● **EXERCISE GOAL**
Output each record exactly. Leave none out.

-------- STUDY MATERIAL --------

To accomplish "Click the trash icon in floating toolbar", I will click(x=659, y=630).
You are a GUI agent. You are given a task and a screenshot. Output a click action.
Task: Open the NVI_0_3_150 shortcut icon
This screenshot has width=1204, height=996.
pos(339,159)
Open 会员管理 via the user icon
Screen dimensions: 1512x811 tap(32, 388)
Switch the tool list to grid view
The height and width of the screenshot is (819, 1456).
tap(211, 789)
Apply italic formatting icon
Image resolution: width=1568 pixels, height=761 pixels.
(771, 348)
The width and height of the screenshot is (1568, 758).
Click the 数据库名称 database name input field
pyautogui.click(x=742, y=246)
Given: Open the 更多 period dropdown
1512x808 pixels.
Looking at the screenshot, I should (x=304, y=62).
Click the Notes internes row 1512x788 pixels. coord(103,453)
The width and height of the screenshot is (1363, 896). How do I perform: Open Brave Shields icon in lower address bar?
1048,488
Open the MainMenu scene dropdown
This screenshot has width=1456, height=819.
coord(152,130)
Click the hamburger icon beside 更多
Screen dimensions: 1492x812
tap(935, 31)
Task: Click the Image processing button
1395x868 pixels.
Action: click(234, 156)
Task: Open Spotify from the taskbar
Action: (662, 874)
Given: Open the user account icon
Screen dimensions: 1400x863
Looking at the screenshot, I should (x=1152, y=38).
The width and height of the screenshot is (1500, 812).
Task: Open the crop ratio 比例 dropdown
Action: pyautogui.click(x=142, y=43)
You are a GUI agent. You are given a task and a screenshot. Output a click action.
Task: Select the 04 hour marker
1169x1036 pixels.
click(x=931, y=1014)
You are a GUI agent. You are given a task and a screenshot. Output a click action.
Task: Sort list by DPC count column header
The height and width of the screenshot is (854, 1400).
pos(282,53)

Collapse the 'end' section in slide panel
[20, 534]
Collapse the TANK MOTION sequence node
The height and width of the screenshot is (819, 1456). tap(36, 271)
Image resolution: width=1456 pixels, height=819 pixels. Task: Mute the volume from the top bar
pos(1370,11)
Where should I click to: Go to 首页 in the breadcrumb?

--------

● **OUTPUT FOR THIS TASK**
To accomplish "Click the trash icon in floating toolbar", I will click(x=659, y=630).
You are a GUI agent. You are given a task and a screenshot. Output a click action.
Task: Open the NVI_0_3_150 shortcut icon
This screenshot has width=1204, height=996.
pos(339,159)
Open 会员管理 via the user icon
Screen dimensions: 1512x811 tap(32, 388)
Switch the tool list to grid view
The height and width of the screenshot is (819, 1456).
tap(211, 789)
Apply italic formatting icon
Image resolution: width=1568 pixels, height=761 pixels.
(771, 348)
The width and height of the screenshot is (1568, 758).
Click the 数据库名称 database name input field
pyautogui.click(x=742, y=246)
Given: Open the 更多 period dropdown
1512x808 pixels.
Looking at the screenshot, I should (x=304, y=62).
Click the Notes internes row 1512x788 pixels. coord(103,453)
The width and height of the screenshot is (1363, 896). How do I perform: Open Brave Shields icon in lower address bar?
1048,488
Open the MainMenu scene dropdown
This screenshot has width=1456, height=819.
coord(152,130)
Click the hamburger icon beside 更多
Screen dimensions: 1492x812
tap(935, 31)
Task: Click the Image processing button
1395x868 pixels.
Action: click(234, 156)
Task: Open Spotify from the taskbar
Action: (662, 874)
Given: Open the user account icon
Screen dimensions: 1400x863
Looking at the screenshot, I should (x=1152, y=38).
The width and height of the screenshot is (1500, 812).
Task: Open the crop ratio 比例 dropdown
Action: pyautogui.click(x=142, y=43)
You are a GUI agent. You are given a task and a screenshot. Output a click action.
Task: Select the 04 hour marker
1169x1036 pixels.
click(x=931, y=1014)
You are a GUI agent. You are given a task and a screenshot. Output a click action.
Task: Sort list by DPC count column header
The height and width of the screenshot is (854, 1400).
pos(282,53)

Collapse the 'end' section in slide panel
[20, 534]
Collapse the TANK MOTION sequence node
The height and width of the screenshot is (819, 1456). tap(36, 271)
Image resolution: width=1456 pixels, height=819 pixels. Task: Mute the volume from the top bar
pos(1370,11)
Where should I click to: Go to 首页 in the breadcrumb?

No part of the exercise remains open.